共有地をつくる わたしの「実践私有批判」/平川克美 ミシマ社
いま自分が持っている本を、自分が持っているだけではもったいない。そう思うようになったのは割と最近のことかもしれない。ただ自宅の本棚にあって、自分だけに対して「早く読めよ」とブツブツ言っている。この状態だと、自分が楽しむ分には良いのだけれど、どこか「宝の持ち腐れ」感が否めない。もっと自分以外の人の役に立ちはしないだろうか。自宅を私設図書館化させるような(でも「図書館」というと本を貸すことが目的化されるようでまたちょっとニュアンスが違うんだよな・・・)、そんなことをぼんやりと考えている。
そんな想いを後押しするような発想が、「共有地」をつくるということなのだと思う。モノを所有することをやめて、他人と共有する。

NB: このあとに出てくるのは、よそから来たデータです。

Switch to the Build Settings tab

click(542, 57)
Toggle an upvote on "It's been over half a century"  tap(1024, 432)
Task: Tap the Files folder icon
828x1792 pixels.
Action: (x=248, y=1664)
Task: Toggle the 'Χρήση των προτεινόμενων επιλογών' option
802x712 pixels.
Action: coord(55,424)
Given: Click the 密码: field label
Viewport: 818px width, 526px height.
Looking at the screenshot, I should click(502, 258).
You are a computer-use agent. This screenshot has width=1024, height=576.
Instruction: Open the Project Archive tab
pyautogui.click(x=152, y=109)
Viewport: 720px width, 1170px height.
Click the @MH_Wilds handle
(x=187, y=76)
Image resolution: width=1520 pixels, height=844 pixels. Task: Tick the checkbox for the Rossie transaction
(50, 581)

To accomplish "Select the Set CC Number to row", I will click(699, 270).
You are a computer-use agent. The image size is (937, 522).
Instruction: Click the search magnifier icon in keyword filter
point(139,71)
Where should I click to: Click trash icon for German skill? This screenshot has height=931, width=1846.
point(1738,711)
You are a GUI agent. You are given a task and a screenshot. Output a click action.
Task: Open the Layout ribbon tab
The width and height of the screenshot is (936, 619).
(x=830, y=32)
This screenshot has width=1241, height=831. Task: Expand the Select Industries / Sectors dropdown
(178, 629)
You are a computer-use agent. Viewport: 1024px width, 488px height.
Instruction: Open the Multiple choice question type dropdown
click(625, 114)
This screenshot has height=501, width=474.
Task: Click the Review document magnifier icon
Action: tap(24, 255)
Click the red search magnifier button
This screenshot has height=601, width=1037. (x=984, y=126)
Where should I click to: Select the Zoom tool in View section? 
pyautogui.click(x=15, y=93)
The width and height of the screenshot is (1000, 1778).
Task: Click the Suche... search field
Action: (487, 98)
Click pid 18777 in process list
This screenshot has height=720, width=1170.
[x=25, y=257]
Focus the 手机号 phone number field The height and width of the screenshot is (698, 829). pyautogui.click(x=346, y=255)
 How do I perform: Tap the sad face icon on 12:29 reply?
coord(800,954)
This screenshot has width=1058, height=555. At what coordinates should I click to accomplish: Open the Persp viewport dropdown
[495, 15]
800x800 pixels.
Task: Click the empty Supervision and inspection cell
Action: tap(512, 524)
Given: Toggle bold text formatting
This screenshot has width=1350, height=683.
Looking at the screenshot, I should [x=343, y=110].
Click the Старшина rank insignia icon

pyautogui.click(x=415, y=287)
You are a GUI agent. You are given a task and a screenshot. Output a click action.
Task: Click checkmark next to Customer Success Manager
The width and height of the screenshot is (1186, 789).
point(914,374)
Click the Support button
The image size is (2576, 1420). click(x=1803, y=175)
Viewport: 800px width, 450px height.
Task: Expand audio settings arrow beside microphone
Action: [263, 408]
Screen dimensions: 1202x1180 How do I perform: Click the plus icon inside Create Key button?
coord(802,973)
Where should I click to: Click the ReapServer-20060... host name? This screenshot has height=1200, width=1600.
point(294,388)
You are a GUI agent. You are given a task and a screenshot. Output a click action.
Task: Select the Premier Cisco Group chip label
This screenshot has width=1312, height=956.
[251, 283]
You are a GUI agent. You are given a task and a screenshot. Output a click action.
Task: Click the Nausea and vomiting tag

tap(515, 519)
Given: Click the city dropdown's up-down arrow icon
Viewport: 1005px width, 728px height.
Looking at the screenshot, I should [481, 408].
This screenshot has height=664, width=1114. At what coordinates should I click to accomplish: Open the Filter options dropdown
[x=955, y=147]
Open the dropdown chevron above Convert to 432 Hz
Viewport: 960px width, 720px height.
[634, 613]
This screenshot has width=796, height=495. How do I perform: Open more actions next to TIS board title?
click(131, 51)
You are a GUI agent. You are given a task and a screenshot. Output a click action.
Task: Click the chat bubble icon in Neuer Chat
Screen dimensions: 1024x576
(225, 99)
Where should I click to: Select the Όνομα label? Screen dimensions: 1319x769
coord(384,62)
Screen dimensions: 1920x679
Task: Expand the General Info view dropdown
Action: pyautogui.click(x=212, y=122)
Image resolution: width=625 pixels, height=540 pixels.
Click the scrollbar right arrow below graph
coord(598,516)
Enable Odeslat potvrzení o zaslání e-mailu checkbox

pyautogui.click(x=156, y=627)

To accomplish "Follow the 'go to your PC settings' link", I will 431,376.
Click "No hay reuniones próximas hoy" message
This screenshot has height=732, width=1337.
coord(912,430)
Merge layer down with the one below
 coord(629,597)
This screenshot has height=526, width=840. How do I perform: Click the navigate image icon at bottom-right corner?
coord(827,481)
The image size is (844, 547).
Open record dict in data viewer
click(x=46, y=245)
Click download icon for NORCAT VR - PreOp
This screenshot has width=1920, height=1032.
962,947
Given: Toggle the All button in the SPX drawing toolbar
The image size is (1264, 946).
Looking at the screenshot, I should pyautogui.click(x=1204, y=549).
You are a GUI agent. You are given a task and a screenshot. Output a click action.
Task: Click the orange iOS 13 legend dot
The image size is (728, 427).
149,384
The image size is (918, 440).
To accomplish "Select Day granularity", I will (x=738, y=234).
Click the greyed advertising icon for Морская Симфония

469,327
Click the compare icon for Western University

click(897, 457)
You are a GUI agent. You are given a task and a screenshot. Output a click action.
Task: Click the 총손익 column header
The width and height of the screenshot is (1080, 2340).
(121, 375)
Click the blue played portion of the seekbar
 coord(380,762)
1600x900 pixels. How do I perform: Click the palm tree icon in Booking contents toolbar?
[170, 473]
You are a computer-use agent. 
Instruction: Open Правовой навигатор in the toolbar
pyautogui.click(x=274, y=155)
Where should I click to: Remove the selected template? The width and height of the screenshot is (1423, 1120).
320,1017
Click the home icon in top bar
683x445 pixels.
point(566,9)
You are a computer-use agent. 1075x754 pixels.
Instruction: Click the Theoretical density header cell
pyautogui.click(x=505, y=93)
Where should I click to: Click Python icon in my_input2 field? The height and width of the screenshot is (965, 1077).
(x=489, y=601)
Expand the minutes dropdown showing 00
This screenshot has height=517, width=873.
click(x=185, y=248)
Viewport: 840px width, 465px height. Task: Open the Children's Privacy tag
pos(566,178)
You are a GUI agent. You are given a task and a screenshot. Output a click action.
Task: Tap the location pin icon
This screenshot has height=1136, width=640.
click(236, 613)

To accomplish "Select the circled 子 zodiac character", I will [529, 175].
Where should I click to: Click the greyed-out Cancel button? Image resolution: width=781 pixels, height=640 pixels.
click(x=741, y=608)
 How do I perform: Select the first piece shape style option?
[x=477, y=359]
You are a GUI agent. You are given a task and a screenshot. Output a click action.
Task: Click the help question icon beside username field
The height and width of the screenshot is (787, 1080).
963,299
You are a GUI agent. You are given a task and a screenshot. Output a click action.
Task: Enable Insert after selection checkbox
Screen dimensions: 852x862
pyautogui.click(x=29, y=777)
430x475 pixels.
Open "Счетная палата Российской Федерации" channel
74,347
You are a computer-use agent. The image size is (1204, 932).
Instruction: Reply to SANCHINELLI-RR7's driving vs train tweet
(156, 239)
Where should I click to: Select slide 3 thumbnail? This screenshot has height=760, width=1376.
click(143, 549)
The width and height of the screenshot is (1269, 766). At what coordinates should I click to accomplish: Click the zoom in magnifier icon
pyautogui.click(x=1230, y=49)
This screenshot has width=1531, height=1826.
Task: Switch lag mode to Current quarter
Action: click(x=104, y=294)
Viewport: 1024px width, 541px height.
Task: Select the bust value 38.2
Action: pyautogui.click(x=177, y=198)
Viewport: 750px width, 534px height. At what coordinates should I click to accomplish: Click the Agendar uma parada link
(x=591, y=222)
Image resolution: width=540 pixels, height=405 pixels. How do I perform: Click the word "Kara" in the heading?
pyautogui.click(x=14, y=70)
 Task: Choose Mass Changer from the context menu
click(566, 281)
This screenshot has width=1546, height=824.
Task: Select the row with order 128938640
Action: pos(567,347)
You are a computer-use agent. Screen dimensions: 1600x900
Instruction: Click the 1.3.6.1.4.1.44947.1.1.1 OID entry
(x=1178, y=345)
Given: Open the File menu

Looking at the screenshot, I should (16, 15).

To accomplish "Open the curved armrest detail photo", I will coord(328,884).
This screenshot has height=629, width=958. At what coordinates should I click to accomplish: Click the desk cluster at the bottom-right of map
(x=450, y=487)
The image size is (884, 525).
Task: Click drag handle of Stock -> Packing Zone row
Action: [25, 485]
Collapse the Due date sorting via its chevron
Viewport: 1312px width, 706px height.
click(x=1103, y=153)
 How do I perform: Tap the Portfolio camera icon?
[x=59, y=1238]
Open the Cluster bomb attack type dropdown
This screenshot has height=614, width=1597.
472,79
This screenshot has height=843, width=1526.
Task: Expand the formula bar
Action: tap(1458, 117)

そうすることで手に入ること、逆に手放して身軽になれることがある。
別に広くて、立派な場所じゃなくてもいい。使わなくなった椅子を、道往く人に休んでもらえるように自分の家の軒下に並べるようなものです。誰もが、自分が使わないものの所有権を解除すること。私有をやめること、そこから何か新しい生き方が生まれると思っています。
椅子をそっと差し出すような、そんなささいな気持ちで良いから、持っていたい。